Filter the entries below, keeping every line that has the word "computer".

Stored entries
------------

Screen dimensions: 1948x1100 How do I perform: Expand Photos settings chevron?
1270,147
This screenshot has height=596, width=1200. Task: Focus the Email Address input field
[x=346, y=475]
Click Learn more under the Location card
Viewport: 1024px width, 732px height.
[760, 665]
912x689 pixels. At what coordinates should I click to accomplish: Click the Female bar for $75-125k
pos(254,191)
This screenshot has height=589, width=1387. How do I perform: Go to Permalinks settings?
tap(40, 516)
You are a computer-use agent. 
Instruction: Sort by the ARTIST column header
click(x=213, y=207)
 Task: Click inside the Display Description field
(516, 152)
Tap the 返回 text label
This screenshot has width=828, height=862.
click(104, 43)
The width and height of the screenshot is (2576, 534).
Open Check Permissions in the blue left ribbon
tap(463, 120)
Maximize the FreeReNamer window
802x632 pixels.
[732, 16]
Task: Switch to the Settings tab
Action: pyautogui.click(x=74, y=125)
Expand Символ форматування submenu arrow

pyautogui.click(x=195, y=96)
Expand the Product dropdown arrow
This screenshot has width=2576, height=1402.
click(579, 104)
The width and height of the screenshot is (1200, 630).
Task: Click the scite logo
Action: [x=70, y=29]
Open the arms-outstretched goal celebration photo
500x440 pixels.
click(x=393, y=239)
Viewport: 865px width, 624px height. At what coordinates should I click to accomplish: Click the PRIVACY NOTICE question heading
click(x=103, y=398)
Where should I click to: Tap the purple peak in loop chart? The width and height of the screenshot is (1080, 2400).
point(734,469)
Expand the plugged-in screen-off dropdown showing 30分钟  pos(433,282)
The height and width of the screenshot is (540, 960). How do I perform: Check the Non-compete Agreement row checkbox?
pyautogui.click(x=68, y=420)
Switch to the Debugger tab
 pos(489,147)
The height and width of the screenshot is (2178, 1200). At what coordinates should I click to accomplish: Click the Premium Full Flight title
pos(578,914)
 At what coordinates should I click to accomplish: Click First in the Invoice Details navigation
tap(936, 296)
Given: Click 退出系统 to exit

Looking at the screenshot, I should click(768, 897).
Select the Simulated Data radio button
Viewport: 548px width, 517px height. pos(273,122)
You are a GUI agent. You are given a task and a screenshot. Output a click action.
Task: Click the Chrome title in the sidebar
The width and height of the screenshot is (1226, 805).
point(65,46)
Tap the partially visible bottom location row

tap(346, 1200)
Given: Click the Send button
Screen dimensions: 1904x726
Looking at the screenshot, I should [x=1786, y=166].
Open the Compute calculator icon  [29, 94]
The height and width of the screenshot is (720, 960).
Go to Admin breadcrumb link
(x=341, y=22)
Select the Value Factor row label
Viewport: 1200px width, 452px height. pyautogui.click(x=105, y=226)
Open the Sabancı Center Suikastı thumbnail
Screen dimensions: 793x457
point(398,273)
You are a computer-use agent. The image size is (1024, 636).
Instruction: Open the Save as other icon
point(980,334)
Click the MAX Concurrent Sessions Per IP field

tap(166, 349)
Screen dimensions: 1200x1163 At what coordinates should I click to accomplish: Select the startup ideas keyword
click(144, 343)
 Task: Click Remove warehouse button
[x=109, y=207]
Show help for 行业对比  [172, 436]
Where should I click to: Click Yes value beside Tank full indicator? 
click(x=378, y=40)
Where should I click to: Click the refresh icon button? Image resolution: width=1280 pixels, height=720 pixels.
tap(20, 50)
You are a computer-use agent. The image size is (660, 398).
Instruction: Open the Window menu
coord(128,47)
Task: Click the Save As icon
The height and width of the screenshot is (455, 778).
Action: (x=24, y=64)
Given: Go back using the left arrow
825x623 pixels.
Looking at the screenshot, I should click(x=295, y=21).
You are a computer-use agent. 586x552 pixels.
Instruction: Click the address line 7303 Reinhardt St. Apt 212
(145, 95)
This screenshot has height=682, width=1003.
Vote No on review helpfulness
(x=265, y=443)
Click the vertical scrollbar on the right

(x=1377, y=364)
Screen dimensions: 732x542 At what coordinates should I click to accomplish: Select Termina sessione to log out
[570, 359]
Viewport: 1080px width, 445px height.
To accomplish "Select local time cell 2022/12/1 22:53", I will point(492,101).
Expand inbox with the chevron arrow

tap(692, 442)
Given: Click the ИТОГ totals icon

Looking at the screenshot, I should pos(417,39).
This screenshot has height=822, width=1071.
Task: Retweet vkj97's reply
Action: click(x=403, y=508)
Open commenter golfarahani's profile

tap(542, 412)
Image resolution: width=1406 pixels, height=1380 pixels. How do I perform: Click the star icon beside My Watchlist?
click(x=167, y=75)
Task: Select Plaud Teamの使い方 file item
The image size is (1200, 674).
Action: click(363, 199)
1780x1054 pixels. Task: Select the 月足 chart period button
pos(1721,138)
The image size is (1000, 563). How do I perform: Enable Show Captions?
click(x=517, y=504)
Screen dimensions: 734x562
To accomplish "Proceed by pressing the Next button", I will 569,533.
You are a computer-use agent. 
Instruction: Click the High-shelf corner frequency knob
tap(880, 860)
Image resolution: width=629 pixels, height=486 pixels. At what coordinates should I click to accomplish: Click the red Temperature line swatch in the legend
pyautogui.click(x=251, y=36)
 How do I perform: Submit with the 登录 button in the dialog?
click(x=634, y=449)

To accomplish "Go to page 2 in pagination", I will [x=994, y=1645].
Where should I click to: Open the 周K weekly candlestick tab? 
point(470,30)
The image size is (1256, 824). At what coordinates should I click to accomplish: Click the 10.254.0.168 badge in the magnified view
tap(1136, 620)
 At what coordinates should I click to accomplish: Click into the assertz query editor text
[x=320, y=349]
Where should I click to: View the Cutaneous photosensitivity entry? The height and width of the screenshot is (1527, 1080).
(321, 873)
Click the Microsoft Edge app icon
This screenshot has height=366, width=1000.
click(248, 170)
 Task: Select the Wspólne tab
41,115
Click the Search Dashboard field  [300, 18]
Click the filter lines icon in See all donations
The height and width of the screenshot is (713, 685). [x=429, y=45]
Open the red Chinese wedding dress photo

------------

→ **Solution below**
You are a computer-use agent. 
You are a computer-use agent. The image size is (1024, 636).
You are a computer-use agent. The image size is (660, 398).
You are a computer-use agent. 586x552 pixels.
You are a computer-use agent. 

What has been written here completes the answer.